Task statement:
Present everything in the listing from the line containing "Screen dimensions: 756x634" down to the line containing "click(175, 99)", both included, as a numbered list with blank lines left out.

Collected data:
• • • • • • •

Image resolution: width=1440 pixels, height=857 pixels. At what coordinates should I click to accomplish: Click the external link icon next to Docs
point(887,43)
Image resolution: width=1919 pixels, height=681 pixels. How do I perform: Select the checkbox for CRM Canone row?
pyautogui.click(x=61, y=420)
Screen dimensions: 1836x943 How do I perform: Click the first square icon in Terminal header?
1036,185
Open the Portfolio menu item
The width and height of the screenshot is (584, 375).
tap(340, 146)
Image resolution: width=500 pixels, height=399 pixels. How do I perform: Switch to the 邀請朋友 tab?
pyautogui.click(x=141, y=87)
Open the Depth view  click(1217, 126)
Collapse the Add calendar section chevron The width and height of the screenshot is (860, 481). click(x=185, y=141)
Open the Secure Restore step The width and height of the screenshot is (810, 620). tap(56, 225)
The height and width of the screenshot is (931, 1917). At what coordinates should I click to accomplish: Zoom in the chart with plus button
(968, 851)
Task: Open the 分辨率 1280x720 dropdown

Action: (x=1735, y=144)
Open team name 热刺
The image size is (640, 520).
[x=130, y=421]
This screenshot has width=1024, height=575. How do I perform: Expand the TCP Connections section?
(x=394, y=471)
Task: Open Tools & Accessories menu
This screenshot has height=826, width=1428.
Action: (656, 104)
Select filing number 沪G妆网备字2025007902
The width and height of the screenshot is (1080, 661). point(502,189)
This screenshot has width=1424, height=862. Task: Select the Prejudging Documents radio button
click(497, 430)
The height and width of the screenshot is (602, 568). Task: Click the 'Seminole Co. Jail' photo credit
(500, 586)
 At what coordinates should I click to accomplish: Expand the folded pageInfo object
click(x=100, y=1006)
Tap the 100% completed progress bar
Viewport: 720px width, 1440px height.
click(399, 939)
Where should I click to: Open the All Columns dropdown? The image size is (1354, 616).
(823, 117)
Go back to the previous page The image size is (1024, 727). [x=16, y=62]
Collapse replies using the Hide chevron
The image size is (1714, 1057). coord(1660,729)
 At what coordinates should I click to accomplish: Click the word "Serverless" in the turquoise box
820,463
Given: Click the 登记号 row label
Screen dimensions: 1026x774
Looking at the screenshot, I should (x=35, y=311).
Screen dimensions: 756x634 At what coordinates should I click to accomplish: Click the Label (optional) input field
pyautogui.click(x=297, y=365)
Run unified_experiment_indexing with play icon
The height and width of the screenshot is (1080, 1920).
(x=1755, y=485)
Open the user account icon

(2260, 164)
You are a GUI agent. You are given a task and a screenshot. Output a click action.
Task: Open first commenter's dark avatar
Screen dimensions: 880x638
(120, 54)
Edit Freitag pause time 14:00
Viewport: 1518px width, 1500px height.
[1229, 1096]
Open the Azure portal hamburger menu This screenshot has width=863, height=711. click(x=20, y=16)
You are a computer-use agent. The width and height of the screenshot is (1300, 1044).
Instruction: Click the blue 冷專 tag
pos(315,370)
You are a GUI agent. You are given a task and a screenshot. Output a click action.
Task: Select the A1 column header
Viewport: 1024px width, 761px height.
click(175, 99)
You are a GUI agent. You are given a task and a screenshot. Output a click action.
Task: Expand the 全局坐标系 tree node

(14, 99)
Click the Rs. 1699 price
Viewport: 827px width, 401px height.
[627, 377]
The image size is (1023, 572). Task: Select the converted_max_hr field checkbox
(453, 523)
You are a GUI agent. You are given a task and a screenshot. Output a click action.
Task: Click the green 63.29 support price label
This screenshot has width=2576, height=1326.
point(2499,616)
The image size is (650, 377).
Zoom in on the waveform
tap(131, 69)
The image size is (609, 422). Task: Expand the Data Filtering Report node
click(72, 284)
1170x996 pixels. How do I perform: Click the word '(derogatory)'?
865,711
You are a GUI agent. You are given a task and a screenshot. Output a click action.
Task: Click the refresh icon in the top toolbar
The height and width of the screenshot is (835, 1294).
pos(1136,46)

• • • • • • •

Written solution:
1. Screen dimensions: 756x634 At what coordinates should I click to accomplish: Click the Label (optional) input field
2. pyautogui.click(x=297, y=365)
3. Run unified_experiment_indexing with play icon
4. The height and width of the screenshot is (1080, 1920).
5. (x=1755, y=485)
6. Open the user account icon
7. (2260, 164)
8. You are a GUI agent. You are given a task and a screenshot. Output a click action.
9. Task: Open first commenter's dark avatar
10. Screen dimensions: 880x638
11. (120, 54)
12. Edit Freitag pause time 14:00
13. Viewport: 1518px width, 1500px height.
14. [1229, 1096]
15. Open the Azure portal hamburger menu This screenshot has width=863, height=711. click(x=20, y=16)
16. You are a computer-use agent. The width and height of the screenshot is (1300, 1044).
17. Instruction: Click the blue 冷專 tag
18. pos(315,370)
19. You are a GUI agent. You are given a task and a screenshot. Output a click action.
20. Task: Select the A1 column header
21. Viewport: 1024px width, 761px height.
22. click(175, 99)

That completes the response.